**Your objective:** Copy out every line of the data that follows, exactly.

[Opening Records for this exercise section]

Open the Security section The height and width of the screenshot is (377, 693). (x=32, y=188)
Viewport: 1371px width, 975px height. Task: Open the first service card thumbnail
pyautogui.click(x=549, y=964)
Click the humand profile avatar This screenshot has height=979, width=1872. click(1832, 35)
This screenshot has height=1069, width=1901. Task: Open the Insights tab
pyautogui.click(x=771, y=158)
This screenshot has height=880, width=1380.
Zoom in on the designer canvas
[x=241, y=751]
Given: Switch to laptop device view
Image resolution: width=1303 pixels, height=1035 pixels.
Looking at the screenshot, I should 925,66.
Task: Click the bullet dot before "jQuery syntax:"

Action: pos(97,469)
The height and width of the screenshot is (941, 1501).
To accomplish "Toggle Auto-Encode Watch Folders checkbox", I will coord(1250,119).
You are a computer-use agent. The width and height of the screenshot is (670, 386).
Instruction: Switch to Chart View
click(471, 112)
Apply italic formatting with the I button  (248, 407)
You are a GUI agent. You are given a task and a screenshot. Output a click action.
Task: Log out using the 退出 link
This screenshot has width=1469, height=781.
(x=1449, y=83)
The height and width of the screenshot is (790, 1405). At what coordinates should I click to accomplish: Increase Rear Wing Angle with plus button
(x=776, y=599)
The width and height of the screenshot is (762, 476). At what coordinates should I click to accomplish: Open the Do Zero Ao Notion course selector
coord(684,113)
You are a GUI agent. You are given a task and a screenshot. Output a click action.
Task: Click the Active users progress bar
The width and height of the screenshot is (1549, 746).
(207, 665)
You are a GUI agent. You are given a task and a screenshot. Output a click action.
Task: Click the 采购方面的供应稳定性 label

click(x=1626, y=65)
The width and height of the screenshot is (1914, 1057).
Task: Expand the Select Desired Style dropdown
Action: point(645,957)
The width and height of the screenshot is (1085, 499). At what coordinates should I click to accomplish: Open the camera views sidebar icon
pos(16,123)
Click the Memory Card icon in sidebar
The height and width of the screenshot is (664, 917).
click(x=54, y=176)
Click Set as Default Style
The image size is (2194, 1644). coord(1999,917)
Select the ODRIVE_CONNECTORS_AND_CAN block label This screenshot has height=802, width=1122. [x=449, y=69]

[Closing Records for this exercise section]

**Solution to this problem:**
Open the Security section The height and width of the screenshot is (377, 693). (x=32, y=188)
Viewport: 1371px width, 975px height. Task: Open the first service card thumbnail
pyautogui.click(x=549, y=964)
Click the humand profile avatar This screenshot has height=979, width=1872. click(1832, 35)
This screenshot has height=1069, width=1901. Task: Open the Insights tab
pyautogui.click(x=771, y=158)
This screenshot has height=880, width=1380.
Zoom in on the designer canvas
[x=241, y=751]
Given: Switch to laptop device view
Image resolution: width=1303 pixels, height=1035 pixels.
Looking at the screenshot, I should 925,66.
Task: Click the bullet dot before "jQuery syntax:"

Action: pos(97,469)
The height and width of the screenshot is (941, 1501).
To accomplish "Toggle Auto-Encode Watch Folders checkbox", I will coord(1250,119).
You are a computer-use agent. The width and height of the screenshot is (670, 386).
Instruction: Switch to Chart View
click(471, 112)
Apply italic formatting with the I button  (248, 407)
You are a GUI agent. You are given a task and a screenshot. Output a click action.
Task: Log out using the 退出 link
This screenshot has width=1469, height=781.
(x=1449, y=83)
The height and width of the screenshot is (790, 1405). At what coordinates should I click to accomplish: Increase Rear Wing Angle with plus button
(x=776, y=599)
The width and height of the screenshot is (762, 476). At what coordinates should I click to accomplish: Open the Do Zero Ao Notion course selector
coord(684,113)
You are a GUI agent. You are given a task and a screenshot. Output a click action.
Task: Click the Active users progress bar
The width and height of the screenshot is (1549, 746).
(207, 665)
You are a GUI agent. You are given a task and a screenshot. Output a click action.
Task: Click the 采购方面的供应稳定性 label

click(x=1626, y=65)
The width and height of the screenshot is (1914, 1057).
Task: Expand the Select Desired Style dropdown
Action: point(645,957)
The width and height of the screenshot is (1085, 499). At what coordinates should I click to accomplish: Open the camera views sidebar icon
pos(16,123)
Click the Memory Card icon in sidebar
The height and width of the screenshot is (664, 917).
click(x=54, y=176)
Click Set as Default Style
The image size is (2194, 1644). coord(1999,917)
Select the ODRIVE_CONNECTORS_AND_CAN block label This screenshot has height=802, width=1122. [x=449, y=69]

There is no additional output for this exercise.